Demonstration of Novel Neutron Interferometer for Fundamental Physics

Neutron interferometers can measure interactions acquired by neutron waves with high sensitivity. In previous research, it has been widely used for fundamental physics experiments such as the measurement of neutron-nuclear scattering length, verification of earth gravity, verification of spinor 4π rotation symmetry, and the search for exotic interactions. However, its measurement sensitivity has not evolved significantly over the past 50 years, and the development of high-sensitivity interferometers is necessary for the precise measurement of physical quantities.

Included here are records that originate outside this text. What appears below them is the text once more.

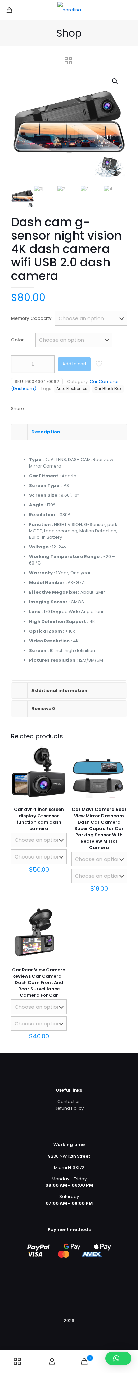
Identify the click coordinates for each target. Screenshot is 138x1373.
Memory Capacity (31, 318)
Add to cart (74, 364)
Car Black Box (107, 388)
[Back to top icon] (69, 1305)
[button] (115, 81)
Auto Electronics (71, 388)
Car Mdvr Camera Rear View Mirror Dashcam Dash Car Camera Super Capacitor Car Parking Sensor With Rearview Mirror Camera (99, 828)
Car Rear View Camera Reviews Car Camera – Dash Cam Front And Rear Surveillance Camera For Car (39, 982)
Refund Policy (69, 1108)
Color (17, 340)
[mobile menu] (129, 10)
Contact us (69, 1101)
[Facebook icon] (58, 1329)
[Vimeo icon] (72, 1329)
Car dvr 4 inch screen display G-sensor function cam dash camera (39, 819)
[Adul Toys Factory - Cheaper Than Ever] (69, 10)
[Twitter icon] (65, 1329)
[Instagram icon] (79, 1329)
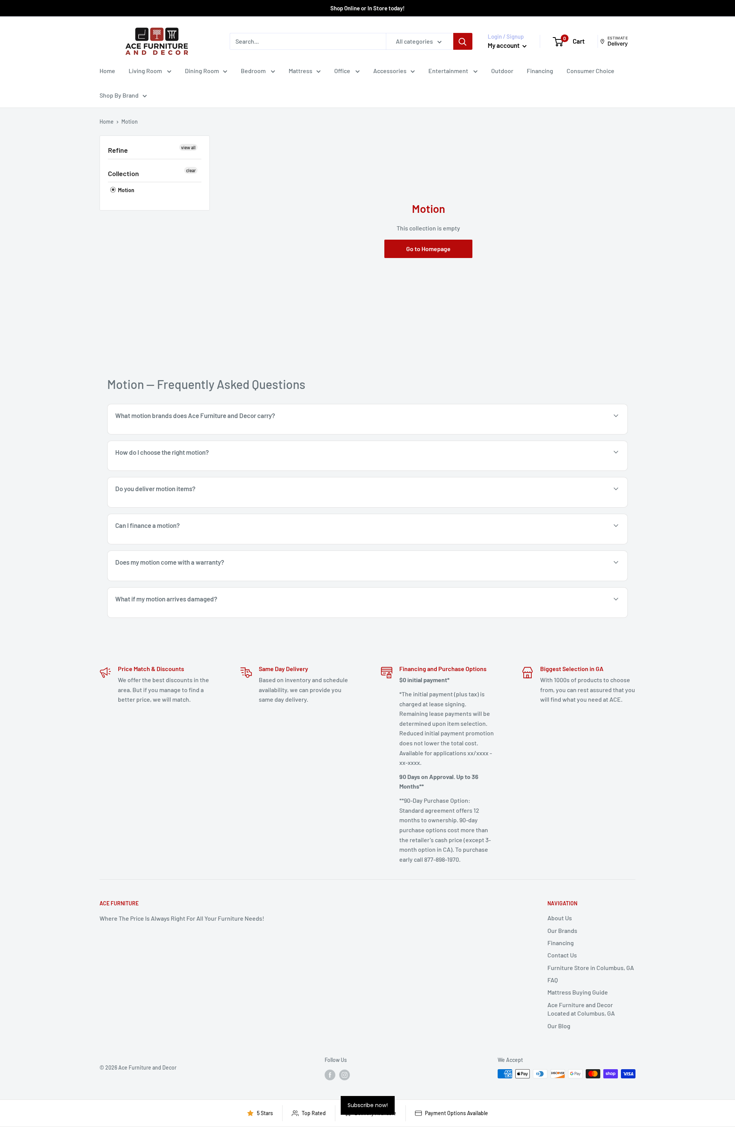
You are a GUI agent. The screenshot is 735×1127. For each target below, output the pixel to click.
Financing (540, 70)
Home (107, 70)
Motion (125, 190)
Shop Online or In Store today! (367, 8)
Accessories (390, 70)
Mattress (300, 70)
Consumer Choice (590, 70)
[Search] (462, 41)
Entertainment (448, 70)
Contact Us (562, 955)
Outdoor (502, 70)
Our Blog (558, 1025)
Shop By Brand (119, 95)
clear (191, 170)
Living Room (146, 70)
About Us (559, 917)
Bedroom (254, 70)
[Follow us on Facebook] (330, 1074)
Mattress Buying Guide (577, 992)
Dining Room (202, 70)
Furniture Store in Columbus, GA (590, 967)
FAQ (552, 979)
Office (342, 70)
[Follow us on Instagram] (344, 1074)
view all (188, 147)
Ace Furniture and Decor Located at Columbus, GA (581, 1009)
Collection (123, 173)
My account (504, 45)
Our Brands (562, 930)
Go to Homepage (428, 248)
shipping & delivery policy (514, 506)
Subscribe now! (368, 1105)
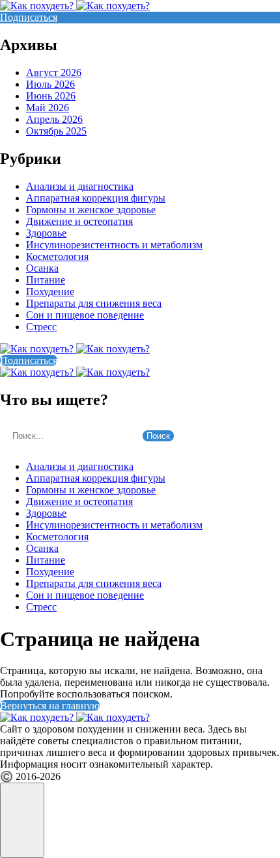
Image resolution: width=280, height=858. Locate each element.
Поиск (158, 436)
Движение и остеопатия (79, 221)
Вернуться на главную (50, 705)
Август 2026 (53, 72)
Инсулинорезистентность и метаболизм (114, 244)
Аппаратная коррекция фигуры (95, 197)
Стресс (41, 326)
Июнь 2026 (51, 95)
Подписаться (28, 17)
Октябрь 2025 (56, 130)
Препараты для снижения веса (93, 303)
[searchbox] (70, 435)
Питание (45, 279)
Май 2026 (47, 107)
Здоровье (46, 233)
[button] (22, 820)
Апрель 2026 (54, 119)
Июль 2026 (50, 84)
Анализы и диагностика (79, 186)
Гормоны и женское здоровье (91, 209)
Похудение (50, 291)
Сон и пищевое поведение (85, 314)
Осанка (42, 268)
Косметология (57, 256)
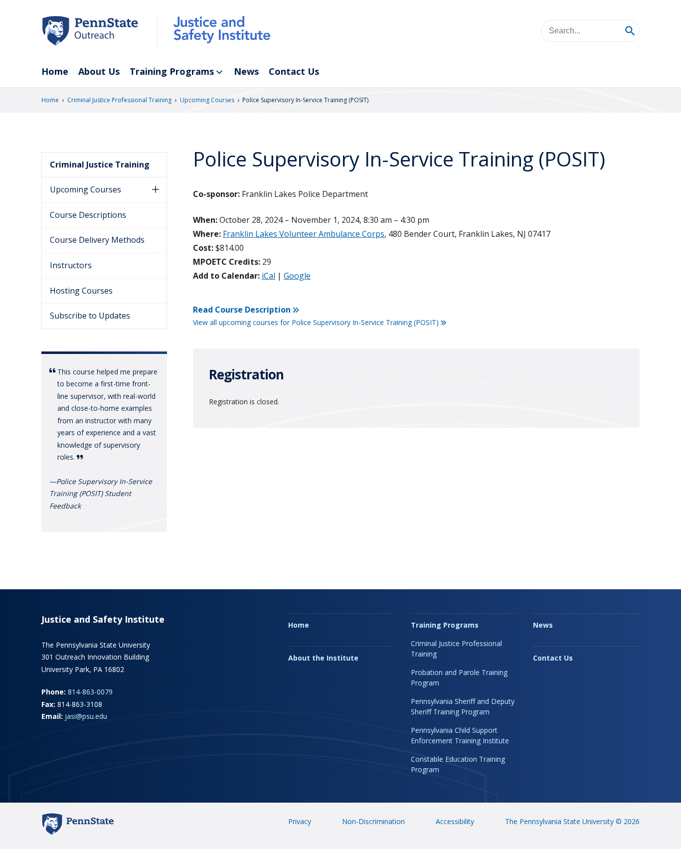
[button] (156, 189)
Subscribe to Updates (90, 315)
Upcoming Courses (207, 100)
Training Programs (172, 71)
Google (297, 275)
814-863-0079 (90, 691)
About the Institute (323, 658)
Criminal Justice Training (100, 164)
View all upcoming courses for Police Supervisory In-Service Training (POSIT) (316, 322)
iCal (268, 275)
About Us (99, 71)
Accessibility (455, 821)
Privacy (299, 821)
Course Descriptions (88, 214)
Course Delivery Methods (97, 239)
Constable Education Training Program (458, 764)
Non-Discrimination (373, 821)
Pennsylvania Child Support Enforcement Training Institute (460, 735)
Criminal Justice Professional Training (119, 100)
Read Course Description (242, 309)
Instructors (71, 265)
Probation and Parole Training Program (459, 677)
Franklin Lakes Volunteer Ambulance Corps (303, 233)
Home (54, 71)
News (246, 71)
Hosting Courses (81, 290)
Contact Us (294, 71)
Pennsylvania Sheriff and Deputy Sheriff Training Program (462, 706)
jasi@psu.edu (86, 716)
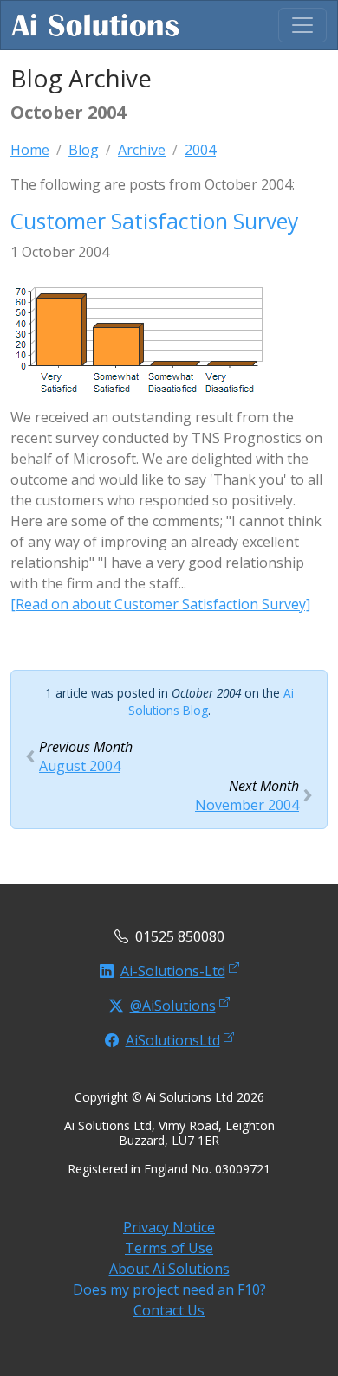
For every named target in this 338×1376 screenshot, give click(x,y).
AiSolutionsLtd (173, 1040)
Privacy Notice (169, 1227)
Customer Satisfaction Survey (154, 221)
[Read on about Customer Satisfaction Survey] (160, 604)
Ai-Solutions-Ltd (172, 971)
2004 (200, 149)
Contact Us (169, 1310)
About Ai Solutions (169, 1268)
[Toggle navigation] (302, 25)
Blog (83, 149)
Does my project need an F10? (169, 1289)
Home (29, 149)
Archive (142, 149)
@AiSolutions (173, 1005)
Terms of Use (169, 1247)
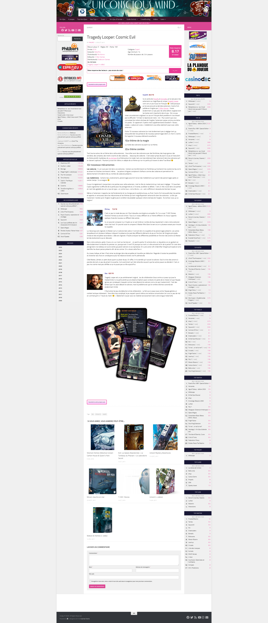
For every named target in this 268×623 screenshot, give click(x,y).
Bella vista (191, 368)
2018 (60, 272)
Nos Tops (93, 19)
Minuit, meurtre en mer (95, 497)
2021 (60, 263)
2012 (60, 291)
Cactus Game (192, 365)
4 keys (190, 557)
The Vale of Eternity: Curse (196, 269)
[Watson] (102, 520)
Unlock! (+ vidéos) (156, 497)
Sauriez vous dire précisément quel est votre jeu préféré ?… (69, 137)
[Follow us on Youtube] (72, 30)
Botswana (191, 345)
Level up (190, 356)
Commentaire (93, 553)
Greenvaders (192, 191)
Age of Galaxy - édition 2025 (197, 123)
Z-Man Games (100, 57)
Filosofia (156, 99)
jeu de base (113, 158)
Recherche (61, 35)
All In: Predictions (193, 568)
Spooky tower (192, 485)
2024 (60, 253)
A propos (71, 19)
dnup (189, 145)
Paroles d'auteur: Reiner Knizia (70, 231)
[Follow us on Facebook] (62, 30)
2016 (94, 49)
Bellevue (72, 133)
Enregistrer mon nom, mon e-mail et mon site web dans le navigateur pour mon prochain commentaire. (121, 581)
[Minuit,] (102, 481)
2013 (60, 288)
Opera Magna (65, 228)
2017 (60, 275)
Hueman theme (85, 619)
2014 (60, 285)
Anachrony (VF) (65, 163)
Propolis (190, 480)
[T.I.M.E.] (134, 481)
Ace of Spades (65, 236)
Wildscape (64, 209)
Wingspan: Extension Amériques (198, 410)
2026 (60, 247)
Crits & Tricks (192, 282)
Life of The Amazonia (67, 212)
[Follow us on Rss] (69, 30)
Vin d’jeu (62, 19)
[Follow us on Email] (79, 30)
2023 (60, 257)
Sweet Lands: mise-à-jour (65, 115)
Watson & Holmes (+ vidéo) (97, 536)
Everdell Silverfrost (194, 238)
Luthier (190, 142)
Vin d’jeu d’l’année (116, 19)
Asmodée (163, 99)
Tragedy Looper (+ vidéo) (96, 64)
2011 (60, 294)
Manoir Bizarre (192, 362)
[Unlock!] (165, 437)
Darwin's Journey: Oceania (196, 158)
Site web (91, 574)
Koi (189, 180)
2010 (60, 297)
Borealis (190, 183)
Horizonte (191, 139)
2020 (60, 266)
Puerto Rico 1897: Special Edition (198, 128)
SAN (189, 482)
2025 (60, 250)
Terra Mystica (65, 178)
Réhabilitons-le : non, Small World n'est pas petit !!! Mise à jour (197, 109)
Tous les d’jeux (82, 19)
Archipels (191, 565)
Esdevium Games (104, 59)
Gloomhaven (64, 194)
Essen (103, 19)
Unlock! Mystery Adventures (160, 453)
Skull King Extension (194, 371)
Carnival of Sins (65, 234)
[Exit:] (134, 437)
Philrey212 (98, 414)
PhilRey (91, 42)
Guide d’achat (131, 19)
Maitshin (191, 274)
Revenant (191, 241)
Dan (93, 414)
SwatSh (104, 414)
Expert (90, 28)
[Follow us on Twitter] (66, 30)
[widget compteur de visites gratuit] (72, 97)
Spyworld (63, 220)
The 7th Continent (66, 175)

​​​The measurement sensitivity of the interferometer is proportional to the neutron wavelength and the interaction length. We have developed a novel neutron interferometer using multilayer neutron mirrors, which can use longer wavelengths and longer interaction lengths compared to the conventional interferometer. The use of pulsed neutron beams and time-of-flight methods can significantly increase the number of neutrons used and suppress systematic uncertainties based on the wavelength-dependent information of the interference fringes. Thanks to the fully two-path separation, the measurement of neutron-nuclear scattering lengths obtained by insertion of solid samples has been realized. The measured neutron-nuclear scattering lengths for several nuclei were consistent with the literature values. In this talk, we report the result of the demonstration of the novel neutron interferometer.